* Given records *
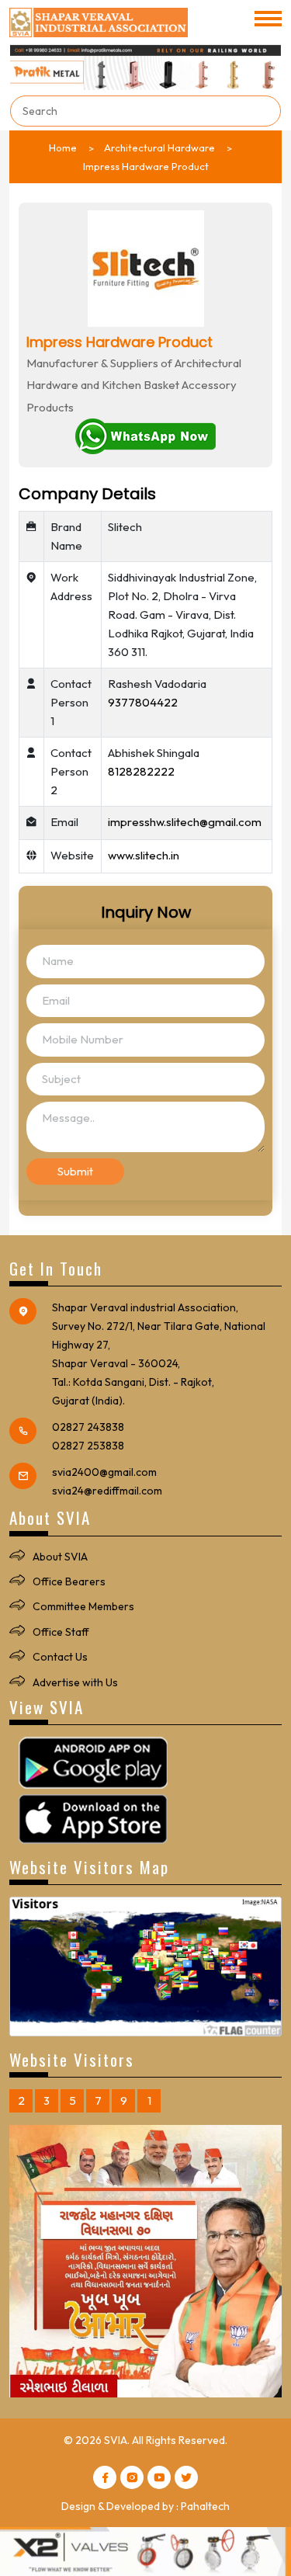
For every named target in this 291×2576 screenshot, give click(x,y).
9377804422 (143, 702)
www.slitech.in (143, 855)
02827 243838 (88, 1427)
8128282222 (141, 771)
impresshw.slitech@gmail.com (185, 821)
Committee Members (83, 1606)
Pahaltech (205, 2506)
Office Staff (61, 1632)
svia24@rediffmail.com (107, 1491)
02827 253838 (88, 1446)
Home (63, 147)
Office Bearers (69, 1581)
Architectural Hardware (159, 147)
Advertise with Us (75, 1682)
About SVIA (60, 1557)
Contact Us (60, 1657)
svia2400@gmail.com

--

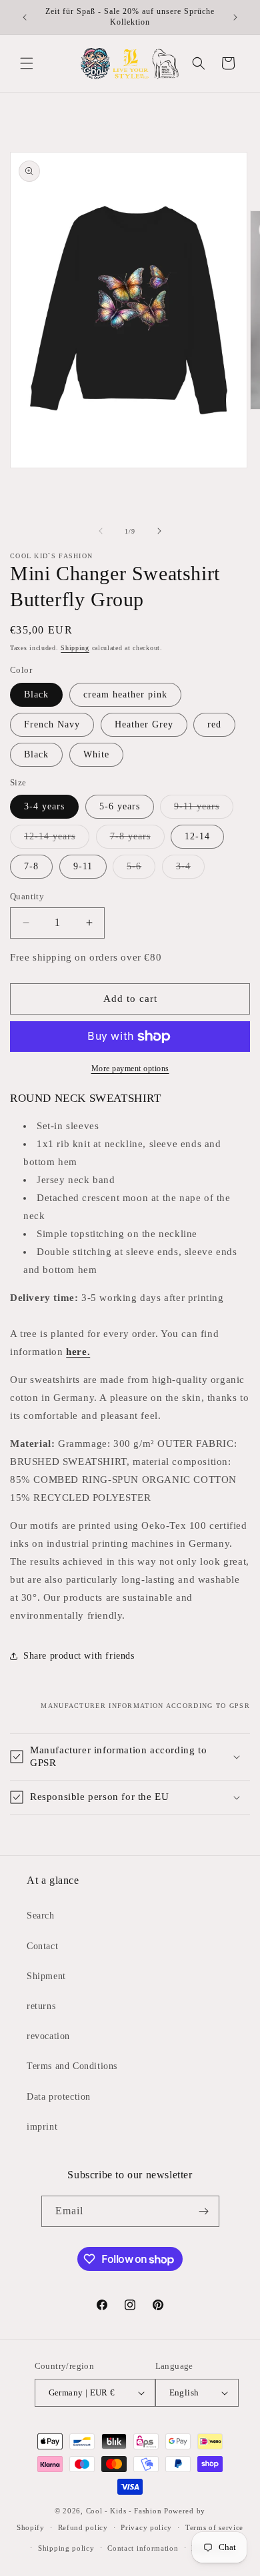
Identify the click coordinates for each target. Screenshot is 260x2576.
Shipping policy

* What is required *
Could you restate, word for word, the lines above from the one with "9377804422 (143, 702)" to the one with "svia2400@gmail.com", both included?

* Response to the exercise *
9377804422 (143, 702)
www.slitech.in (143, 855)
02827 243838 (88, 1427)
8128282222 (141, 771)
impresshw.slitech@gmail.com (185, 821)
Committee Members (83, 1606)
Pahaltech (205, 2506)
Office Staff (61, 1632)
svia24@rediffmail.com (107, 1491)
02827 253838 (88, 1446)
Home (63, 147)
Office Bearers (69, 1581)
Architectural Hardware (159, 147)
Advertise with Us (75, 1682)
About SVIA (60, 1557)
Contact Us (60, 1657)
svia2400@gmail.com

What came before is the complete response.